In a no-action letter, the MPD explained that CRT transactions allow banks to transfer the credit risk of assets, such as loans and mortgages, to sophisticated institutional investors to obtain prudential regulatory capital relief from Federal Reserve, FDIC, and OCC requirements. To facilitate these transactions, a bank-sponsored SPV issues credit-linked notes to investors and enters into a single credit default swap ("CDS") with the bank; the note proceeds are held in cash or highly liquid collateral, and investors absorb losses if credit events occur in the bank’s reference asset pool.
The MPD acknowledged that holding a CDS could make the SPV a "commodity pool," raising potential CPO registration issues, and that required disclosures about the CDS might appear inconsistent with Rule 4.13(a)(3) ("Exemption from registration as a commodity pool operator") marketing limits. The MPD agreed with the requesting party, which argued that these disclosures are unavoidable, as the CDS is essential to the structure.
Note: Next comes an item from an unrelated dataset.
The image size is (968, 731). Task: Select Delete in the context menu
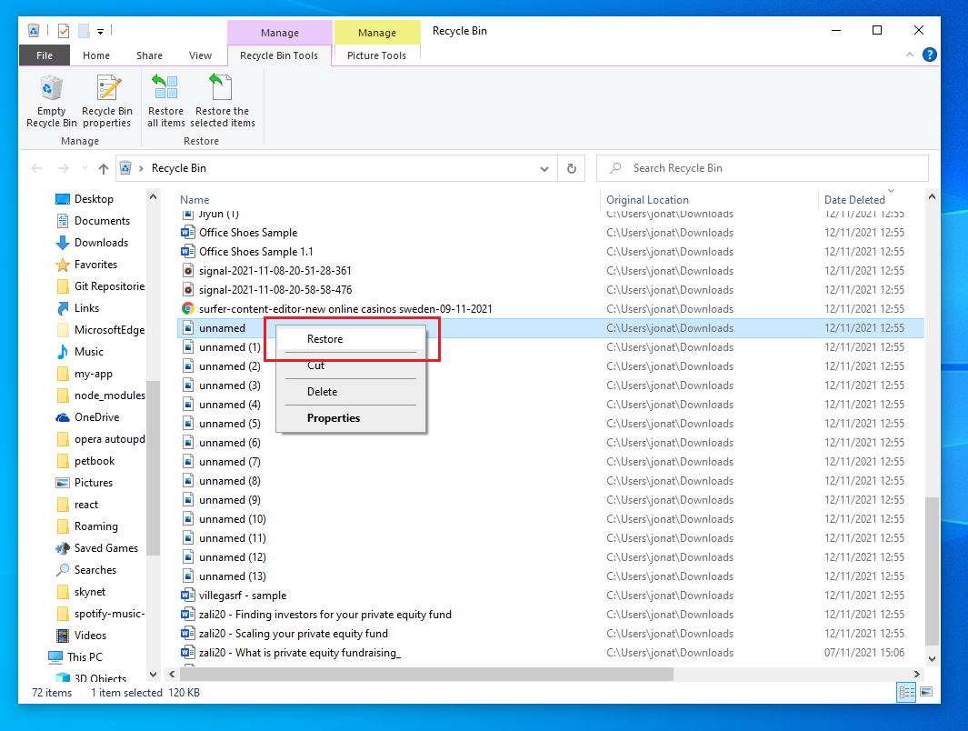tap(322, 392)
The Division agreed that the SPV’s purpose is solely to transfer credit risk for regulatory capital relief—not to trade swaps for profit—and therefore stated it would not recommend enforcement if the operator relies on Rule 4.13(a)(3), provided the structure remains confined to its credit risk transfer purpose.
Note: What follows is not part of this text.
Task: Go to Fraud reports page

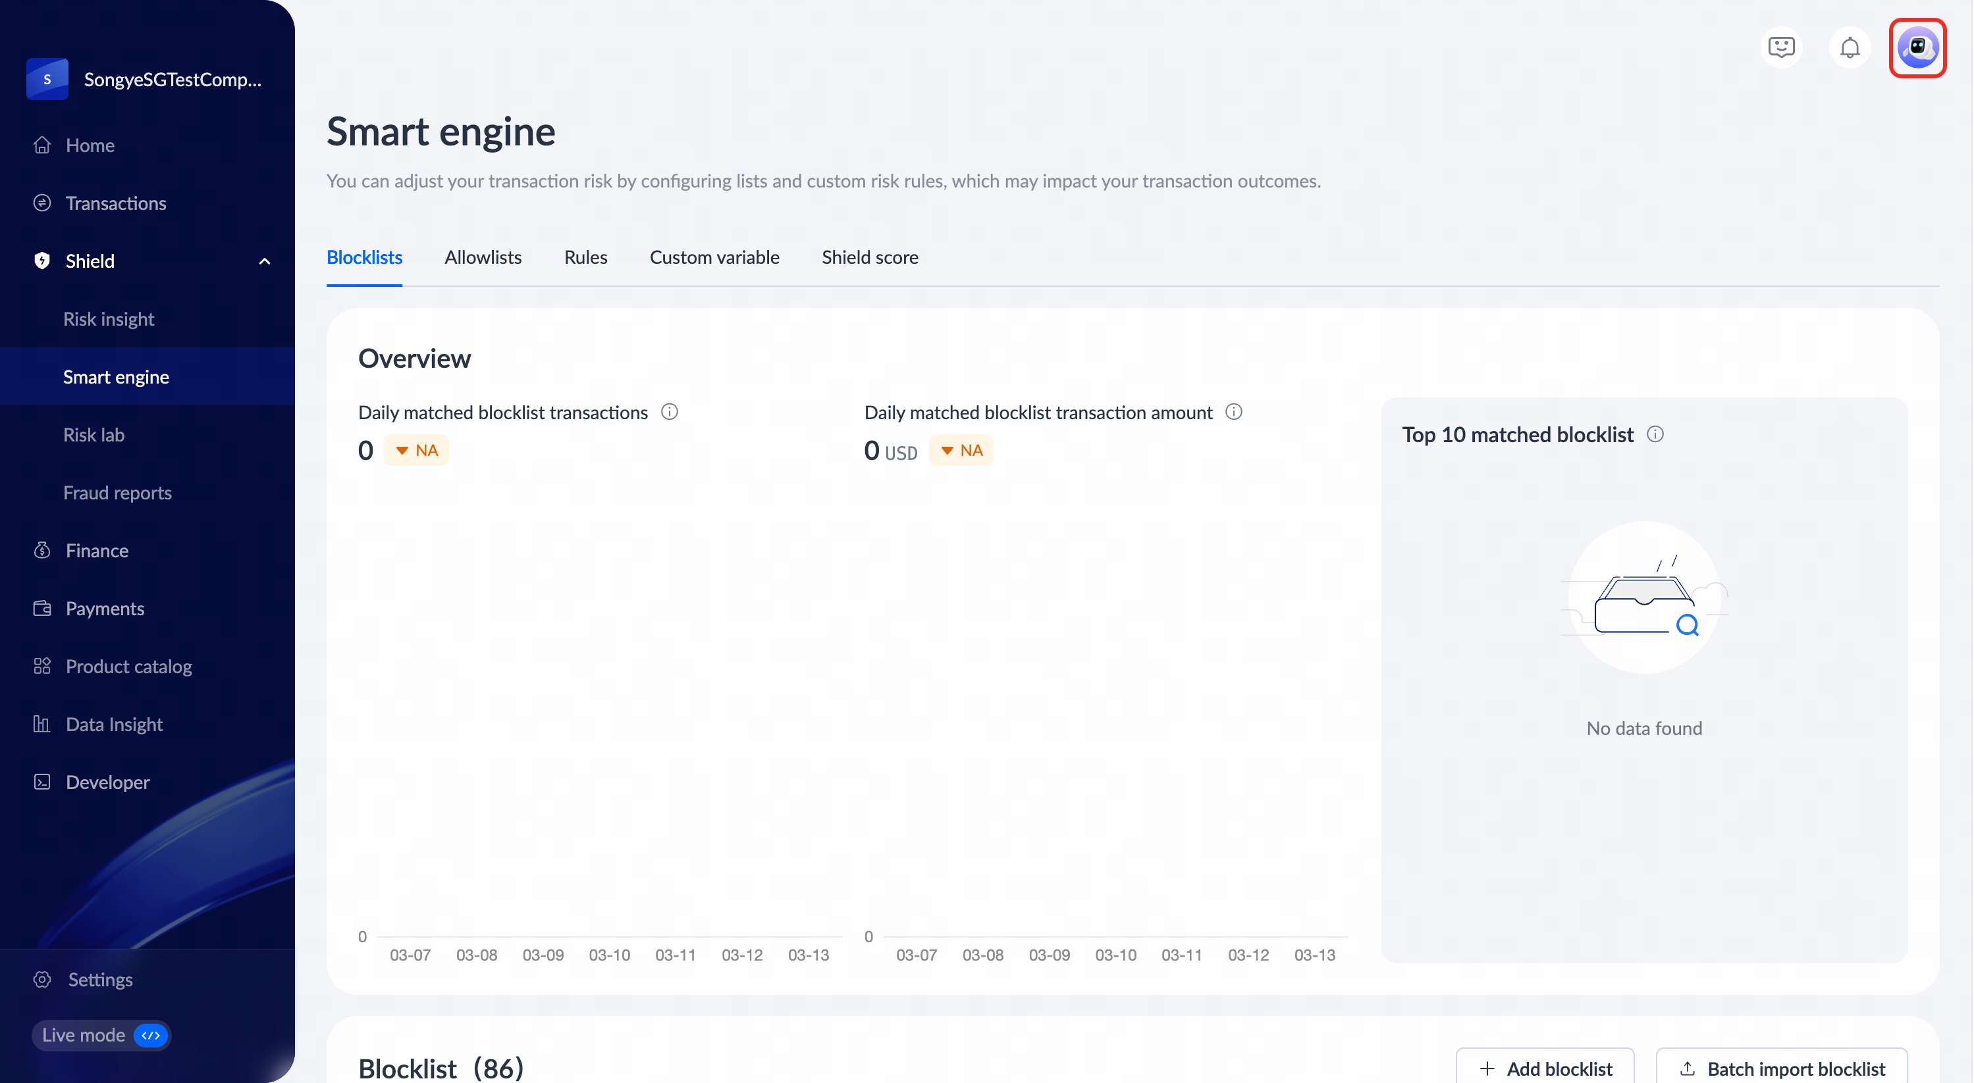Action: 117,492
The no-action relief is subject to several operational and structural conditions, including: (i) the CRT must solely hedge the bank’s credit exposure for capital relief, with the SPV limited to the single CDS used for that purpose; (ii) the operator must satisfy all remaining requirements of Rule 4.13(a)(3), including notice filing, investor sophistication, and commodity-interest limits; and (iii) note proceeds must be invested only in cash or highly liquid Rule 1.25 ("Investment of customer funds") assets; and (iv) the SPV must remain bankruptcy-remote with appropriate governance, separateness, creditor waivers, and disclosures that the CPO is unregistered and relying on the no-action relief.
Commentary
In 2014, the CFTC issued CFTC Letter 14-111 permitting Fannie Mae and Fredie Mac to rely on CFTC Rule 4.13(a)(3), the de minimis exemption from CPO registration, in connection with credit risk transfer ("CRT") structures that transferred mortgage credit risk from Fannie Mae and Freddie Mac to institutional investors via an SPV. CFTC Letter 25-37 provides similar relief to regulated financial institutions in connection with qualifying CRT structures that transfer financial exposures held on balance sheets to institutional investors via an SPV. The letter thereby enables bank entities to obtain capital relief under applicable bank regulation without registering as a CPO.